Additive mappings on von Neumann algebras acting as Lie triple centralizer via local actions and related mappings

Let \( {\mathcal {M}} \) be an arbitrary von Neumann algebra, and \( \phi : {\mathcal {M}} \rightarrow {\mathcal {M}} \) be an additive map. We show that \(\phi \) satisfies

$$\begin{aligned} \phi ([ [A, B], C ]) = [ [\phi (A), B], C ] = [ [ A, \phi (B) ], C ] \end{aligned}$$

for all \(A,B, C \in \mathcal {M}\) with \(AB=0\) if and only if \( \phi (A) = W A + \xi (A) \) for any \( A \in {\mathcal {M}} \), where \( W \in {\textrm{Z}}( {\mathcal {M}} ) \) and \( \xi : {\mathcal {M}} \rightarrow {\textrm{Z}}({\mathcal {M}} ) \) is an additive mapping such that \(\xi ([[A, B ], C] )=0\) for any \(A,B, C \in \mathcal {M}\) with \(AB=0\).
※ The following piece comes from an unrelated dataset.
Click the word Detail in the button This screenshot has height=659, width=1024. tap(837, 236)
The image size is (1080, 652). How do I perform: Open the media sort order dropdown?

Then we present various applications of this result to determine other types of additive mappings on von Neumann algebras such as Lie triple centralizers, Lie centralizers, generalized Lie triple derivations at zero products, generalized Lie derivations, Jordan centralizers and Jordan generalized derivations. Some of our results are generalizations of some previously known results.